Japanese vehicle carrier, crew held at Hambantota port

Car at port

Hambantota port workers held a Japanese vehicle carrier Hyperion Highway and its crew for four days in protest against the proposed agreement between the government and state owned China Merchants Port Holdings Company Ltd to operate the port as a public-private partnership.

Hyperion Highway is one of the largest vehicle carriers in the world.

Ship’s owner Kawasaki Kisen Kiasha has sought immediate intervention of their local agents ABC Shipping to secure the vessel’s release along with its crew. Twenty five member crew comprised Bulgarians and Filipinos.

A senior ABC spokesperson told The Island that the government had been briefed on what he called an extremely volatile situation. “We are deeply concerned about the unexpected crisis involving Japanese K line vessel.”

Both President Maithripala Sirisena and Prime Minister Ranil Wickremesinghe have been briefed on the situation, the spokesman said.

Trouble erupted in the wake of a framework agreement outlining the understanding between Sri Lanka and Chinese State owned Corporate, China Merchants Port Holdings Company Limited to revitalise the Hambantota Port as a PPP.

Government sources told The Island that the agreement had been executed in accordance with the decision of the Cabinet of Ministers.

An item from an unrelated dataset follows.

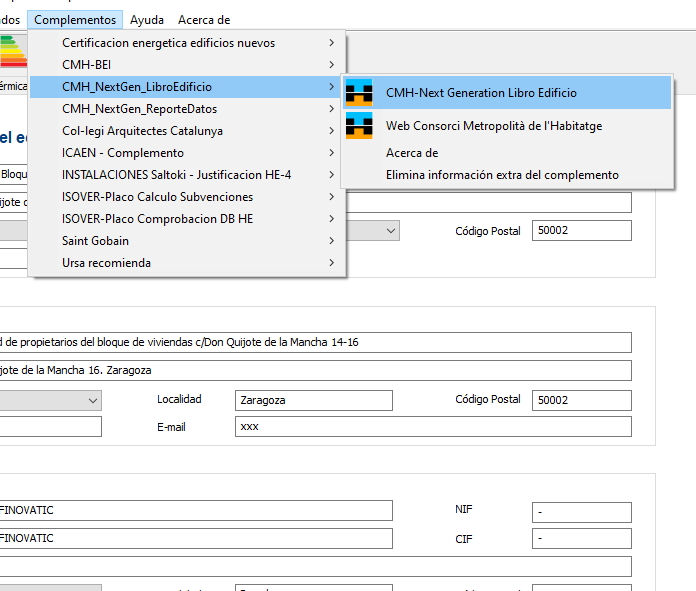Open the Ayuda menu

“A Concession Agreement would be executed upon completion of a due diligence to be performed by the China Merchants Port Holdings Company Limited.”

Workers have demanded that they be absorved by the Sri Lanka Ports Authority (SLPA) as part of the administrative arrangement with the Chinese. At the moment, Hambantota workers operate independently. They said that their employment would be in jeopardy if Hambantota port was brought under Chinese management.

Another senior employee with the local agents told The Island that they were suffering losses amounting to USD 70,000 a day due to the ship not being able to leave as previously scheduled. Having arrived on the night of Dec 5, the vessel had berthed on Dec 6, the ABC official said, adding that they never expected workers to seize the vessel.

Development Strategy and International Trade Minister Malik Samarawickrema said that the government had no alternative but to set up a joint venture with the Chinese. “Our objective is to make the Hambantota port an income generating enterprise retaining its ownership and leasing it on a 99-year lease agreement.”

Due to the failure on the part of the local agents, Hambantota port management and striking workers to settle the dispute, Ports and Shipping Minister Arjuna Ranatunga visited the Hambantota port on Thursday. Minister Ranatunga hadn’t been successful in his attempt to resolve the issue, sources said, adding that the government had been reluctant to use force to take control of the port.

Although, both police and the navy had been alerted, the government continued to negotiate with striking workers.

Wartime Foreign Minister Rohitha Bogollagama yesterday told The Island that seizure of a foreign vessel under whatever circumstances was a very serious matter. Bogollagama said that the incident at Hambantota port couldn’t have taken place at a worse time and certain to dent investor confidence.

Both Japanese and Chinese embassies in Colombo have been closely monitoring the situation.

Sources in Hambantota said that port workers had piled up a mountain of sand on the road leading to the port in a bid to thwart navy vehicles moving in. Responding to another query, sources said that the vessel had been scheduled to pick up some transhipment cargo (vehicles) from India to be taken to Sohar, Oman.

Shipping sources told The Island that the crisis at the Hambantota port would have a debilitating impact on the industry. They said that whatever their grievances, preventing a vessel’s departure wasn’t acceptable. Sources said that law enforcement and military authorities responded cautiously due to uncertain situation thereby delaying tangible measures to end the siege on the vessel.

Sources said that the owners had expressed their serious concerns to local agents in the strongest possible terms.

Some workers have threatened to jump to sea in case the navy intervened. Sources said that two dinghy loads of navy personnel approaching the vessel had turned back after workers threatened to jump into water, sources said.